SOUTH ELGIN — Through Sunday night, the volunteers who work the village’s Riverfest Express said, they expect 4,000 to 5,000 people a day to visit the festival.

For South Elgin, they said, the 17th annual event is more than a community festival — it is a reason for old friends and neighbors to come home.

“There are people who plan their vacations” around the four-day festival, said Mary VanWinkle, one of the events co-chairs.

The festival is held at Panton Mill Park, on the river side of village hall, 10 N. Water St.

The festival unofficially kicked off Wednesday evening with “Special Night for Special Kids.” Since 2001, Riverfest has invited families with special-needs children to come and have a night at the carnival/festival just for them.

Nearly 1,000 people, including parents and siblings of disabled children, attended this year, said co-chair Joyce Ware.

The festival continues through Sunday and offers live music, local food vendors, a carnival, and other special events throughout the weekend. It is capped off with fireworks beginning at 9:30 p.m. Sunday, shot off from a barge in the Fox River, Ware said.

Other events scheduled for the next three days include bands playing beginning at 6:30 p.m. Friday, noon on Saturday, and 1 p.m. Sunday.

SEBA Park, across State Street from the village hall, will be the site for a 40-vendor business and craft expo from 11 a.m. to 5 p.m. both Saturday and Sunday, and a car show from noon to 4 p.m. Sunday.

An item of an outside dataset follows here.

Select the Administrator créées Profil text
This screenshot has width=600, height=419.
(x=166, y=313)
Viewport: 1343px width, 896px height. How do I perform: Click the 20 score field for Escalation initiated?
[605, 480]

One amenity offered in the past will not be available this year — the Riverfest Express Trolley. For several years, the trolley ran from parking lots on the east side of the river to the festival and to the Fox Valley Trolley Museum at 361 S. LaFox St. (Route 31). But there were too few users during the 2012 Riverfest to justify the expense, Ware said.

What does make Riverfest a rarity among community festivals is its success, both Ware and VanWinkle noted. Each year, the festival creates enough income to get it funded for the following year. While South Elgin does supply the police and public works employees to set up and patrol the festival, the village does not provide additional funding.

“It is the community, volunteers and the committee itself that makes this happen. They put their hearts and souls into it,” VanWinkle said.

“There is a reason that we are called ‘The Community that Cares,’ ” she said.

While the festival makes a little money each year, it isn’t a huge amount, Ware added. Help from the village’s finance department, and all of the village departments, also ensures a well-run event, she said. “The entire staff helps out with this.”